* [What you are asked to do]
The lines below that include the word "will" are to be reported.

* [Collected data]
____

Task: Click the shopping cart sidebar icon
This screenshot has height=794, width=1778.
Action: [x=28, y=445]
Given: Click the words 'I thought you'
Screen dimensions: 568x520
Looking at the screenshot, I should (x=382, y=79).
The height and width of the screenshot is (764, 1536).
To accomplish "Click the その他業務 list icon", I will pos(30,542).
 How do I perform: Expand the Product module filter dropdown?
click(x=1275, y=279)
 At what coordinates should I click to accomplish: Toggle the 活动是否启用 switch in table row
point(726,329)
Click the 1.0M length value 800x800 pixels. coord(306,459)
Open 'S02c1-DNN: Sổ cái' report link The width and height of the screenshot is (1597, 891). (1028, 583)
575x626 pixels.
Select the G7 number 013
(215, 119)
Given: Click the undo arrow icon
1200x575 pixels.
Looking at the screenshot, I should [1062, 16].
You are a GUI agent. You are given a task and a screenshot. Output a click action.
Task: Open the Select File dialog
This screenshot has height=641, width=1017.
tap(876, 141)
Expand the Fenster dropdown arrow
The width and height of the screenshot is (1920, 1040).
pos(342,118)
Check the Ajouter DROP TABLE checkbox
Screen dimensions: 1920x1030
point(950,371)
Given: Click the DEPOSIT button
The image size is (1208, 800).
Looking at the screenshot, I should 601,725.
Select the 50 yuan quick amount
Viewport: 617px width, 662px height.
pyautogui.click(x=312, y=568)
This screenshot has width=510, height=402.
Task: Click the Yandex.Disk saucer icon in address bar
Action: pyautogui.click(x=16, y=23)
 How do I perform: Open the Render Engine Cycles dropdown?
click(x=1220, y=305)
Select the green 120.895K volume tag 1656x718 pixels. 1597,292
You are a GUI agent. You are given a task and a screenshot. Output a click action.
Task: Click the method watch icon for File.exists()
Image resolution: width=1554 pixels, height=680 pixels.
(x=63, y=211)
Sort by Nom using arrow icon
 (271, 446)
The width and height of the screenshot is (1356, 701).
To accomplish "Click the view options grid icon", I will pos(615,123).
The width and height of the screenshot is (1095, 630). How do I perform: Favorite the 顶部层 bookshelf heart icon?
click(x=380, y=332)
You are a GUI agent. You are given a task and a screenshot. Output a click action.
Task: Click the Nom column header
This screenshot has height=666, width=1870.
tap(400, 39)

____

* [Reply to the exercise]
To accomplish "Click the その他業務 list icon", I will pos(30,542).
To accomplish "Click the view options grid icon", I will pos(615,123).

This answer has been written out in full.